DIRECTION 1 => According to the summary of the Toronto Police Services Board decision, what is the sole issue in the appeal?

Toronto Police Services Board

September 22, 2015

Summary: The appellant made a request under the Municipal Freedom of Information and Protection of Privacy Act  to the Toronto Police Services Board  relating to the disclosure of his criminal record to a corporation. The sole issue in this appeal is whether the police conducted a reasonable search for responsive records. In this order, the adjudicator upholds both searches conducted by the police as reasonable and dismisses the appeal.

Statutes Considered: Municipal Freedom of Information and Protection of Privacy Act , R.S.O. 1990, c. M.56 , as amended, section 17.

OVERVIEW:

[1]  This order disposes of the sole issue raised as a result of an appeal of a decision of the Toronto Police Services Board  (the police) in response to a request made under the Municipal Freedom of Information and Protection of Privacy Act  (the Act ) for access to records relating to the disclosure of the requester’s criminal record to a named corporation.

[2]  The police issued a decision letter to the requester advising him that no record was identified that was directly associated to the request. However, partial access was granted to an Occurrence Report and portions of an officer’s memorandum book notes during a specified time period. The police claimed the application of the exemptions in sections 14(1) (f), 14(3) (b), 38 (b) of the Act  in relation to these records. The police further advised the requester that their search also revealed a record that was provided to them “in confidence” from the named corporation. The police denied access to this record, claiming the application of the mandatory exemption in s. 9(1)(d).

[3]  The requester (now the appellant) appealed the police’s decision to this office with respect to the police’s search for responsive records. At the conclusion of the mediation of the appeal, the appellant wrote the mediator, stating that the mediator’s report incorrectly identified the records at issue and asking that it be amended to reflect that he was seeking a particular set of records.

[4]  The mediator then discussed the appellant’s position with the police. As the records being sought by the appellant were not included in the records previously identified by the police, they conducted another search. The police did not locate any additional records. The appeal then moved to the adjudication stage of the appeals process, where an adjudicator conducts an inquiry. The adjudicator assigned to the appeal sought representations from the parties on the sole issue of the reasonableness of the police’s search for a revised investigative report and a new decision from the Chief of Police indicating that the appellant’s personal information was disclosed to the named corporation under section 41 of the Police Services Act. Only the police provided representations, which were shared with the appellant.

[5]  For the reasons that follow, I find that the police’s search was reasonable and I dismiss the appeal.

DISCUSSION:

[6]  The sole issue in this appeal is whether the police conducted a reasonable search. Where a requester claims that additional records exist beyond those identified by the institution, the issue to be decided is whether the institution has conducted a reasonable search for records as required by section 17. [1] If I am satisfied that the search carried out was reasonable in the circumstances, I will uphold the institution’s decision. If I am not satisfied, I may order further searches.

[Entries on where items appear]
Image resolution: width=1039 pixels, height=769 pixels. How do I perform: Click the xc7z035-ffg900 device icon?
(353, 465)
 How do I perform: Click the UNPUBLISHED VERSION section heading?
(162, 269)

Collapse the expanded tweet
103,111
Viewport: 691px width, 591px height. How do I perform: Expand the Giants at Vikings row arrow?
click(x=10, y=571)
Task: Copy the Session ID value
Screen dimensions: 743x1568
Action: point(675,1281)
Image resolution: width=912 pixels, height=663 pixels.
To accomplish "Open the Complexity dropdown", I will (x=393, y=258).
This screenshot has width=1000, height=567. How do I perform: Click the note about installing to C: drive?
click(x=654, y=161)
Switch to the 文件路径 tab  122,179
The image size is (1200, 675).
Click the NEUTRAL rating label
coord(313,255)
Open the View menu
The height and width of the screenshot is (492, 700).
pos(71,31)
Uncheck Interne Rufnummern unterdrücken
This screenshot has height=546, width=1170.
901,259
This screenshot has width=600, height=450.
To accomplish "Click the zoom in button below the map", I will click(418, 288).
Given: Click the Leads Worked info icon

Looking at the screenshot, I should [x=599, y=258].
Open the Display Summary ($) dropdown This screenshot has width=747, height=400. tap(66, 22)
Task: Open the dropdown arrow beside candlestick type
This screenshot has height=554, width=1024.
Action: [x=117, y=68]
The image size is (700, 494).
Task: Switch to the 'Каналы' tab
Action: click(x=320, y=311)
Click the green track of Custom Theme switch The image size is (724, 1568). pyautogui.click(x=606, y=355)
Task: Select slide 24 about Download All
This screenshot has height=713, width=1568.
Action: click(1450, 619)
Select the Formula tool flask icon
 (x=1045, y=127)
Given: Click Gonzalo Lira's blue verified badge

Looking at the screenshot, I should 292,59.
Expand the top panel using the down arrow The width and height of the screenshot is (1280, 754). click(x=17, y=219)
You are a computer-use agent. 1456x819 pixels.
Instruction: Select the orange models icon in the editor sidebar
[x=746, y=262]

DIRECTION 2 => Revise everything from the start of the records down to the line containing "Action: click(1450, 619)", changing "Image resolution" to "Screenshot resolution" and leaving all else unchanged. Return only those lines.

FULL SOLUTION 1 => Whether the police conducted a reasonable search for responsive records.

FULL SOLUTION 2 =>
Screenshot resolution: width=1039 pixels, height=769 pixels. How do I perform: Click the xc7z035-ffg900 device icon?
(353, 465)
 How do I perform: Click the UNPUBLISHED VERSION section heading?
(162, 269)

Collapse the expanded tweet
103,111
Viewport: 691px width, 591px height. How do I perform: Expand the Giants at Vikings row arrow?
click(x=10, y=571)
Task: Copy the Session ID value
Screen dimensions: 743x1568
Action: point(675,1281)
Screenshot resolution: width=912 pixels, height=663 pixels.
To accomplish "Open the Complexity dropdown", I will (x=393, y=258).
This screenshot has width=1000, height=567. How do I perform: Click the note about installing to C: drive?
click(x=654, y=161)
Switch to the 文件路径 tab  122,179
The image size is (1200, 675).
Click the NEUTRAL rating label
coord(313,255)
Open the View menu
The height and width of the screenshot is (492, 700).
pos(71,31)
Uncheck Interne Rufnummern unterdrücken
This screenshot has height=546, width=1170.
901,259
This screenshot has width=600, height=450.
To accomplish "Click the zoom in button below the map", I will click(418, 288).
Given: Click the Leads Worked info icon

Looking at the screenshot, I should [x=599, y=258].
Open the Display Summary ($) dropdown This screenshot has width=747, height=400. tap(66, 22)
Task: Open the dropdown arrow beside candlestick type
This screenshot has height=554, width=1024.
Action: [x=117, y=68]
The image size is (700, 494).
Task: Switch to the 'Каналы' tab
Action: click(x=320, y=311)
Click the green track of Custom Theme switch The image size is (724, 1568). pyautogui.click(x=606, y=355)
Task: Select slide 24 about Download All
This screenshot has height=713, width=1568.
Action: click(1450, 619)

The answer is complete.